NRSTP works set foundation for our future

Cr Kirkland, Gladys Woods, Barry O'Rourke, Mayor Williams - NRSTP Sod Turning.jpg

Foundations are being laid for the expansion of the North Rockhampton Sewage Treatment Plant (NRSTP), an essential project that will cater for our region’s growth.

Earthworks and foundations for a new process train are made possible through $6.46 million in Works for Queensland funding.

Rockhampton Region Mayor Tony Williams said these works are part of a $75 million augmentation and renewal project that is critical for our community.

“This is truly generational infrastructure,” Mayor Williams said.

“The NRSTP is already one of the most essential facilities in our region, providing sewage treatment for more than half our population each day.

“The expanded NRSTP will mean that 25,000 more people can call Rockhampton home. It’s one of the most critical projects for our future.

“This is very expensive infrastructure, and we need as much help as we can from other levels of government to deliver it, however there aren’t dedicated funding programs for this kind of work.

“That’s one of the reasons the Works for Queensland program is so fantastic – it allows us to nominate the projects we know are most important for our community.

“This $6.46 million stage will help us set the foundations for a bigger facility and a bigger future.”

Water and Environmental Sustainability Councillor Donna Kirkland said the timing of this project is critical.

“The current two process trains are almost 40 years old and are in need of extensive renewal works so that we can continue servicing our current population,” Councillor Kirkland said.

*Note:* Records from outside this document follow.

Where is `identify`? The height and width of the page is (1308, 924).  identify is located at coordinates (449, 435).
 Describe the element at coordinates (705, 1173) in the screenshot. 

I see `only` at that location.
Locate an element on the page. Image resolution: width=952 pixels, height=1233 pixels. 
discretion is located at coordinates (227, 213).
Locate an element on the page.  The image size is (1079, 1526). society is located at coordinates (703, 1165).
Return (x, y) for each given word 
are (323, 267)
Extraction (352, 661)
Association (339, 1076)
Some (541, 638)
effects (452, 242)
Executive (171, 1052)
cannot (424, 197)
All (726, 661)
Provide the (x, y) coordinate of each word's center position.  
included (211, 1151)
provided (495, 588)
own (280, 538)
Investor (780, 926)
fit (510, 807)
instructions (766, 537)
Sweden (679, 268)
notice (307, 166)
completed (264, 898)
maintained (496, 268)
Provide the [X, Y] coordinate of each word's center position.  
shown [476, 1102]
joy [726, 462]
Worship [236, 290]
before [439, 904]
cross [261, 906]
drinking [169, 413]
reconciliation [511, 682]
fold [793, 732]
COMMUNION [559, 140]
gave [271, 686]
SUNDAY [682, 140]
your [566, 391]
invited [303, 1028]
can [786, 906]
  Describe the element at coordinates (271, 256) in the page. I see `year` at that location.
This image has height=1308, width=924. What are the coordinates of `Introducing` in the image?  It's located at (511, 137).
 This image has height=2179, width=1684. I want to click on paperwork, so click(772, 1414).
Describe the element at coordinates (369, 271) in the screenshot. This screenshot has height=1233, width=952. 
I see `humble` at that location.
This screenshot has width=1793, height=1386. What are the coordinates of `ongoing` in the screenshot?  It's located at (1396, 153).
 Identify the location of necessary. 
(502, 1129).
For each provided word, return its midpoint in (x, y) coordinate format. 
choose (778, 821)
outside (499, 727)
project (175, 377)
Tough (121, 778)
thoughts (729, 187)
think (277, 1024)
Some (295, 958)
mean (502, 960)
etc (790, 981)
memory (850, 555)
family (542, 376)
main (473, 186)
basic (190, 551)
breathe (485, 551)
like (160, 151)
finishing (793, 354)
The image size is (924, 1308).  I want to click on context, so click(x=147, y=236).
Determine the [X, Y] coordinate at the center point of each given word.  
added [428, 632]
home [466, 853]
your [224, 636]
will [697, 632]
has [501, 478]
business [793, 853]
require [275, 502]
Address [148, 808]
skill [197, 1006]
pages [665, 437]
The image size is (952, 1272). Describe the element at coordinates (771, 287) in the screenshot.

“However, because our current infrastructure is approaching capacity, we’re not able to undertake these works until we have this additional process train.

“This funding from the Works for Queensland program will allow us to complete the foundation for that augmentation. Once the new train is up and running we’ll be able to renew our current infrastructure, ensuring improved quality of treated water being released to the Great Barrier Reef catchment.

“We’ll also set our community up for decades of growth.

“The entire renewal and augmentation project will create 83 full time jobs per year and contribute $150.86M to the Queensland economy during construction alone.

“It’s good for jobs, good for the reef, and good for the region.”

Member for Rockhampton Barry O’Rourke said the Queensland Government was proud to support the expansion of the North Rockhampton Sewage Treatment Plant with $6.46 million in Works for Queensland funding.

“The Works for Queensland program supports regional councils with job-creating infrastructure projects,” Mr O’Rourke said.

“This is an important first step for the sewage treatment works that will ensure the city keeps growing and supporting the infrastructure needs of existing and future communities.

“Through programs like this, Rockhampton Regional Council has been allocated $43,118,000 million to help deliver 42 community infrastructure projects.

“These projects have already supported or created 864 jobs, with more to come, which is a fantastic result for the local economy and for local families.”

This project is proudly funded by the Queensland Government’s Works for Queensland (W4Q) Program in association with Rockhampton Regional Council.

A contract has been awarded to Haslin Construction Pty Ltd. for the construction of the new process train and renewal of two existing process trains.